> WHAT YOU SHOULD DO: Show every line of the data below that includes the word "computer".

> RECORDS:
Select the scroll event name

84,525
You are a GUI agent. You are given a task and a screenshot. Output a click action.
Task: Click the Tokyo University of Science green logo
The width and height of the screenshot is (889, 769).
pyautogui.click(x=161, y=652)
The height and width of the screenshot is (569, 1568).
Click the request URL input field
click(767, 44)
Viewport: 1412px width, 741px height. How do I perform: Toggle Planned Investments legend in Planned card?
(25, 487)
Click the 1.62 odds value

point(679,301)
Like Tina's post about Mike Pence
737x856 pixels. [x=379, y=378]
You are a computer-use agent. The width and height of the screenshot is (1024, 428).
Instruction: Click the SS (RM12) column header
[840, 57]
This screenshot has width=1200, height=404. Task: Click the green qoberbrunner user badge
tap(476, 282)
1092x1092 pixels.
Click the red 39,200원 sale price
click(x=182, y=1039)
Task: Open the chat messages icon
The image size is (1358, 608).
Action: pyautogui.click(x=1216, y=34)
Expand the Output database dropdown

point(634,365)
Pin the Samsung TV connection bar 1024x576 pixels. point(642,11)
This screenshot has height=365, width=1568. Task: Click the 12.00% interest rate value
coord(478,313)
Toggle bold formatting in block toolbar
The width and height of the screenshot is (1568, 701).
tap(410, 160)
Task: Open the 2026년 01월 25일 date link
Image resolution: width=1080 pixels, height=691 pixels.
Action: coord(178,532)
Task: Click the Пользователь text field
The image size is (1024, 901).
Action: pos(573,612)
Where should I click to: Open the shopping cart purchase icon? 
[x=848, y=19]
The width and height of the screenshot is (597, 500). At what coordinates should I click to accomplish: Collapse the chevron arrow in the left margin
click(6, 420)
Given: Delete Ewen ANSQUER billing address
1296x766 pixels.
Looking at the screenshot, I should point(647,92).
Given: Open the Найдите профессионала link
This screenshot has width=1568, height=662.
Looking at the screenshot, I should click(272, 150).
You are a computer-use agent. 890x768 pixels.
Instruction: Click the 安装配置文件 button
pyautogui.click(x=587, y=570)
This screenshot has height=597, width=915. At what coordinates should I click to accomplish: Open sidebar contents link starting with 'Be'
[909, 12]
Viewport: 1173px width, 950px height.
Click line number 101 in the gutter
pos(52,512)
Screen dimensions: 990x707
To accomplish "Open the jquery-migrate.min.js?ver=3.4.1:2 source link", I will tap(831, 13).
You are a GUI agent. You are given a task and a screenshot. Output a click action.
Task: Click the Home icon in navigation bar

> WRITTEN ANSWER:
You are a computer-use agent. The width and height of the screenshot is (1024, 428).
You are a computer-use agent. 890x768 pixels.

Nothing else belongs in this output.